Residents of the Benshoof turned out in force again Thursday to protest a proposed marijuana-growing facility that they say should not be allowed in their mainly residential area. During the public hearing on a business-license request for the facility near the corner of Badger Road and Benshoof Drive, Lois Maxwell says she opposes it because it’ll harm children.
“We try to teach the children that use of mind-altering substances is not a good idea,” she said. “But when it’s right in your neighborhood, it’s something that becomes the norm. And we don’t want it to be the norm.”
Maxwell says her home, like many others, is only about 500 feet from where AK Green Bee Inc. wants to grow pot commercially. She says it’s not the right place for such a facility.
Cyrus Freeman, another area resident, agrees. And he says he’s located a much better location in Salcha.
“That property is on a much-larger wooded lot,” he said, “with convenient access to the Richardson Highway.”
Christa Dyer says she and others in the neighborhood have launched an effort to rezone the area to keep businesses that produce or dispense alcohol or marijuana from setting up shop there.

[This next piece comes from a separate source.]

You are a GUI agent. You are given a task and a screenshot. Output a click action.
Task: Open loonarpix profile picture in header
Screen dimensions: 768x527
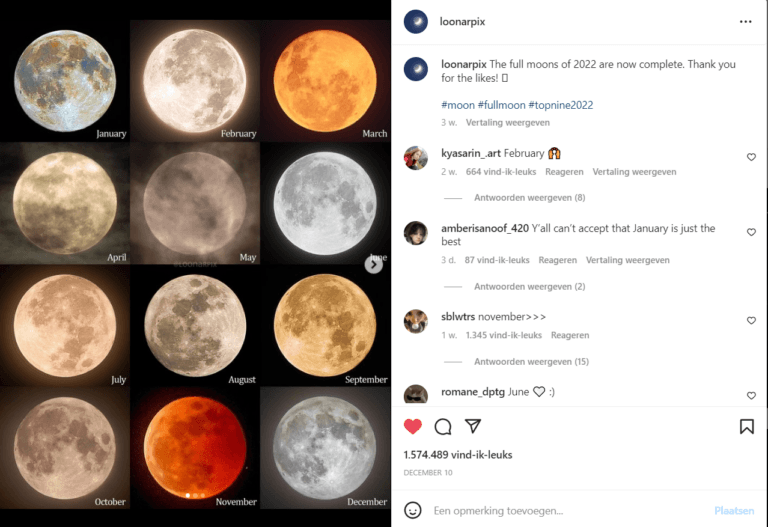pos(415,22)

“We started that process back in July,” she said. “It’s just a really slow process – looks like about six months.”
And 11-year-old Kyra Rodriguez says the facility just kind of creeps her out.
“I just, I don’t like it,” she said. “And when I walk home it makes me feel uncomfortable.”

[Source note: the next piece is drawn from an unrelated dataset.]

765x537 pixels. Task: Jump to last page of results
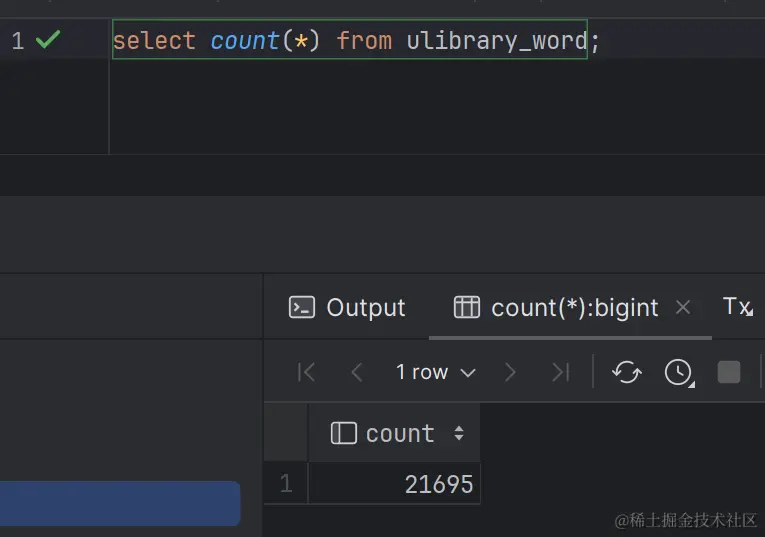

AK Green Bee owner Monique Daigle says she understands her neighbors’ concerns, and has made several changes in the layout and design of her 2,400-square-foot growing facility to accommodate them.
“As far as children in the neighborhood – I’m a parent,” she said. “I’m a grandparent.”
Daigle says she’s met all borough and state requirements for the license. She says she supports residents’ drive to rezone the neighborhood just east of her property, even though that’ll require additional floor-plan adjustments. She says her facility will be well-secured and won’t generate much traffic – only a few vehicles a day for employees and one or two deliveries. And she’ll open a new entry away from the neighborhood in the spring.
“We are responsible members of our community who feel that as the business owners, we owe it to the members of our community to operate with integrity,” Daigle said.
After the hearing, Assemblyman Lance Roberts urged fellow members to disregard the borough administration’s recommendation to support the business license and instead vote for a resolution he sponsored that would urge the state Marijuana Control Board to deny it. He recounted reasons he cites whenever the Assembly considers a marijuana business-license request: that pot is still illegal under federal law and is bad for your health. And he said this time, there’s another important consideration.
“What really matters for this case specifically, is how it is adjacent to residential neighborhood,” Roberts said. “There’s so many places it could’ve been put, but instead it was put right next to a residential neighborhood.”
That argument resonated with three other Assembly members – Matt Cooper and newly elected Angela Major and Aaron Lojewski. The four voted in favor of Roberts’ resolution opposing the business license, but the measure failed on a 4-to-4 tie vote – Assemblyman Shaun Tacke recused himself because he’s active in the cannabis industry.
After Roberts’ measure failed, the Assembly voted 7-to-1 to recommend the Marijuana Control Board grant the business license pending A-K Green Bee obtaining a borough conditional-use permit.
The Assembly then approved resolutions supporting licenses for two other marijuana businesses, with Roberts the lone dissenting vote.